In December 2010, the FASB issued new authoritative guidance which modifies step 1 of the goodwill impairment test for reporting units with zero or negative carrying amounts. For those reporting units, an entity is required to perform Step 2 of the goodwill impairment test if it is more likely than not that a goodwill impairment exists. In determining whether it is more likely than not that a goodwill impairment exists, an entity should consider whether there are any adverse qualitative factors indicating that an impairment may exist. The qualitative factors are consistent with the existing guidance, which requires that goodwill of a reporting unit be tested for impairment between annual tests if an event occurs or circumstances change that would more likely than not reduce the fair value of a reporting unit below its carrying amount. The guidance is effective for financial statements issued for fiscal years and interim periods beginning after December 15, 2010 and is applied prospectively. The adoption is not expected to have a material impact on the consolidated financial statements.

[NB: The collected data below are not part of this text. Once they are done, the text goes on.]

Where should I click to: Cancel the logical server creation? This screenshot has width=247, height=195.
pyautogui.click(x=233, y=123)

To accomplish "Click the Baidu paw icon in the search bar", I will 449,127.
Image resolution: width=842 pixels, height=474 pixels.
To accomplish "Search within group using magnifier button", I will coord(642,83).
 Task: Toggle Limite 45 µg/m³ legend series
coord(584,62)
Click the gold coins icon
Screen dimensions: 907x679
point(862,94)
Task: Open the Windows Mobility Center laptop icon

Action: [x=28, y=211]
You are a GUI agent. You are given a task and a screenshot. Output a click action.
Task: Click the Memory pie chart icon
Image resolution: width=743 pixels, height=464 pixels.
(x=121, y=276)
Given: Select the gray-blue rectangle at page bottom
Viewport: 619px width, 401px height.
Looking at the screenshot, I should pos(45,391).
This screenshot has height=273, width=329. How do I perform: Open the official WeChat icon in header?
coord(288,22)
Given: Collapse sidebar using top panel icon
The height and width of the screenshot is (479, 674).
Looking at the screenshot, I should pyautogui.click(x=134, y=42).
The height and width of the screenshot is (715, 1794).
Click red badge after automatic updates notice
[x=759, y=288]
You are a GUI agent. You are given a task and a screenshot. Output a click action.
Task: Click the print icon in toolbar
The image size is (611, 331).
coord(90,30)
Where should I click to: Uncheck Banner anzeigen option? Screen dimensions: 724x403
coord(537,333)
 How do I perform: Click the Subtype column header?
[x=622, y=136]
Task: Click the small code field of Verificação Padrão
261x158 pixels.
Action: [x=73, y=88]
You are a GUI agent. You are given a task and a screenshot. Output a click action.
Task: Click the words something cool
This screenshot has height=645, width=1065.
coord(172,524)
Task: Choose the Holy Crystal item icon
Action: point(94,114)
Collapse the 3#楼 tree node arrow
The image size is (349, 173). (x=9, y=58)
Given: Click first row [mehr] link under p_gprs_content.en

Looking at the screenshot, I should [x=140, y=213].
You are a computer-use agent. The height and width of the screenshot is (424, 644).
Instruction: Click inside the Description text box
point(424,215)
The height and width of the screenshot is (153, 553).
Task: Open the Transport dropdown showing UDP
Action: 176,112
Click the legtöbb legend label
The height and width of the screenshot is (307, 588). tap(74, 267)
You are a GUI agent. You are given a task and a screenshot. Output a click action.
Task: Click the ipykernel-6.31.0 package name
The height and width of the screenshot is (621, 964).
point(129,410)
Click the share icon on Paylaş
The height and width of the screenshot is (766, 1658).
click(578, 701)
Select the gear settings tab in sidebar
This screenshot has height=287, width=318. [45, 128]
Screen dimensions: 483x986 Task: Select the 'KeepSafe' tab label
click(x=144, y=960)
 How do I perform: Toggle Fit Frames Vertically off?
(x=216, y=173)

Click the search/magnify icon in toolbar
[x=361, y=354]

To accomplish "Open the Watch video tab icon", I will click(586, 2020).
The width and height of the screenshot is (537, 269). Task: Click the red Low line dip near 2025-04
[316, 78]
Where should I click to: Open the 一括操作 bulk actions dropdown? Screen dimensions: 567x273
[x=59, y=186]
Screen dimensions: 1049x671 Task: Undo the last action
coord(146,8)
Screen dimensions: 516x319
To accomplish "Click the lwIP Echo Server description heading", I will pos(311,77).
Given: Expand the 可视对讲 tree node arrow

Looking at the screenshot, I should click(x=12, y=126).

In May 2009, the FASB issued new authoritative guidance on subsequent events. The new guidance is intended to establish general standards of accounting for and disclosure of events that occur after the balance sheet date but before financial statements are issued or are available to be issued. Specifically, this standard sets forth the period after the balance sheet date during which management of a reporting entity should evaluate events or transactions that may occur for potential recognition or disclosure in the financial statements, the circumstances
under which an entity should recognize events or transactions occurring after the balance sheet date in its financial statements, and the disclosures that an entity should make about events or transactions that occurred after the balance sheet date. This guidance is effective for financial statements issued for fiscal years and interim periods beginning after June 15, 2009 and is applied prospectively. The Trust adopted this authoritative guidance during the three months ended September 30, 2009. In February 2010, the FASB amended the authoritative guidance on subsequent events to remove the requirement for SEC filers to disclose the date through which an entity has evaluated subsequent events. The new guidance is effective upon issuance and had no impact on the Trusts consolidated financial statements.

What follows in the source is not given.